Any wonder why long-term interest rates have not risen in light of all the interest rate hikes from the Federal Reserve and the improving stabilization of our economy? I have thought about it and never really came up with an answer that would hold up to debate. After reading an article in Business Week, the answer came to light. Money is still cheap because information is much more readily available in today's economic world. Basically, we can gain more knowledge faster than we could have in years past. Technical data is easier to analyze and risks are easier to assess in today's technology driven world. With this increase in efficiency for markets, investors have learned to anaylze their risks much fater and have seemed to notice that there is less risk than once thought in most areas of investing. This means that money has become relatively cheap for borrowers. Thus, we are able to borrower more at lower rates than in years past when long term ineterst rates had similar adjustments.
It also appears that the U.S. is not the only country experiencing this phenomenon. Euro bonds have realized a simliar path in recent years. Despite a fatser growing economy in the Euro regions, real rates have not risen much above the levels seen in 2003.

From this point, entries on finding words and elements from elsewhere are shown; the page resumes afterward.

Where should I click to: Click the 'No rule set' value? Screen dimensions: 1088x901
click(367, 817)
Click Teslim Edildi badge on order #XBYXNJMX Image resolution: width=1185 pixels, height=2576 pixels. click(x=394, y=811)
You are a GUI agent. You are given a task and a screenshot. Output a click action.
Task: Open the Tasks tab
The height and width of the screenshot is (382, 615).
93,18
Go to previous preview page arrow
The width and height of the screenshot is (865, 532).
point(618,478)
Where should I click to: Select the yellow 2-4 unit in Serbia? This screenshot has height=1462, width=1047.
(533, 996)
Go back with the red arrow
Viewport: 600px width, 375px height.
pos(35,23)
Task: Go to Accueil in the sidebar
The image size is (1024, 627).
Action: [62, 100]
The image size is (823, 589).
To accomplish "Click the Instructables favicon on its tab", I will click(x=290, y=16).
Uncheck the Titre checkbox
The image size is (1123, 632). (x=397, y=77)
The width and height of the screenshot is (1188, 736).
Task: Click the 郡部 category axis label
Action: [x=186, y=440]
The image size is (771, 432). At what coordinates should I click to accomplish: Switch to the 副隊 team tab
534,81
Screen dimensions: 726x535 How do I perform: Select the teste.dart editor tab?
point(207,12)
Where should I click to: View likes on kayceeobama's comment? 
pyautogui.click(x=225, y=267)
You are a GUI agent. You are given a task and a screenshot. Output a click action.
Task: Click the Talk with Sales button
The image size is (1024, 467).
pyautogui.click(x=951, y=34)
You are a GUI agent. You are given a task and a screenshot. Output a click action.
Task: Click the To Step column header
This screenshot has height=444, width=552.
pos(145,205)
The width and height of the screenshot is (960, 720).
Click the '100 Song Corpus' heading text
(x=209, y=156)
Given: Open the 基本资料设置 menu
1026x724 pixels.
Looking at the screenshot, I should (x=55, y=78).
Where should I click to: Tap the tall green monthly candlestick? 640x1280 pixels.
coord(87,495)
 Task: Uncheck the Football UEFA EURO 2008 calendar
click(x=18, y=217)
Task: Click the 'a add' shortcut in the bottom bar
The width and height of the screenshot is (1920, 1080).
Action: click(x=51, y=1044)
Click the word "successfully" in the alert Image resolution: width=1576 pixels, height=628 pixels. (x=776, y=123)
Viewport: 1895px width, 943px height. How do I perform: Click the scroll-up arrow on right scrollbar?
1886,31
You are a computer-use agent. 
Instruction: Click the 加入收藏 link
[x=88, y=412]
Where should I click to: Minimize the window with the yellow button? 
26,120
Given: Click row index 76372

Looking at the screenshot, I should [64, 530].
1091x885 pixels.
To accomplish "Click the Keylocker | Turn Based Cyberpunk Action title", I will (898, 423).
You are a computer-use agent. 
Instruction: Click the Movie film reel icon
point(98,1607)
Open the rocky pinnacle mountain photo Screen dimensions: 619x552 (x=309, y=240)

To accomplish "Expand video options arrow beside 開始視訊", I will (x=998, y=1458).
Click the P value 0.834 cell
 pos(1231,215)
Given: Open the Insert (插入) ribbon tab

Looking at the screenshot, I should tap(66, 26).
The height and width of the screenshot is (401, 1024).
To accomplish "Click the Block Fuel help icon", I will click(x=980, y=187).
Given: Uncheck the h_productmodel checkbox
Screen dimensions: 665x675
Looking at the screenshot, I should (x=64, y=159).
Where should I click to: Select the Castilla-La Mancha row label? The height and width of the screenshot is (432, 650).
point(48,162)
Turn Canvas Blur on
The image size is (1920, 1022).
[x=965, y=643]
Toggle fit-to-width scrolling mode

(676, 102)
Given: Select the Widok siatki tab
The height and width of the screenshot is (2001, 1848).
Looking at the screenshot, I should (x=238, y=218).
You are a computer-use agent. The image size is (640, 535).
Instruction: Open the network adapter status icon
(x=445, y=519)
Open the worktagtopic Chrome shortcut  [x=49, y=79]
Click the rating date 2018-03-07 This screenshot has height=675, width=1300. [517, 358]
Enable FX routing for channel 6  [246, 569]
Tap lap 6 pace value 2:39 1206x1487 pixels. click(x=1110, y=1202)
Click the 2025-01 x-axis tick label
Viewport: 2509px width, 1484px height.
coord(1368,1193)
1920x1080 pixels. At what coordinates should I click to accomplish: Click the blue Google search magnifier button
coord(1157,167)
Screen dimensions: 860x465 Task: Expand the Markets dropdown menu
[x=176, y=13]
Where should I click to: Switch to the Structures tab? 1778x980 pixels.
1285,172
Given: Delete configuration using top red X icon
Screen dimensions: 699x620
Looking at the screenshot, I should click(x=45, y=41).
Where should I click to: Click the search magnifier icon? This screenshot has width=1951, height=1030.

What does this all mean? Interest rates will not likely rise as fast as they have in the past. Even if there remains pressure for long term rates to rise, the likelihood of any sudden or large rise is unlikely. The only sign of an abrupt change would be dramatic changes in energy costs and the ever dreaded impact of China's huge population as China becomes more industrialized. Energy is somewhat predictable and we have seen resiliency through past abrupt energy changes. However, the toll that China places on the global economy is much harder tp predict and likely to lead to more volatility.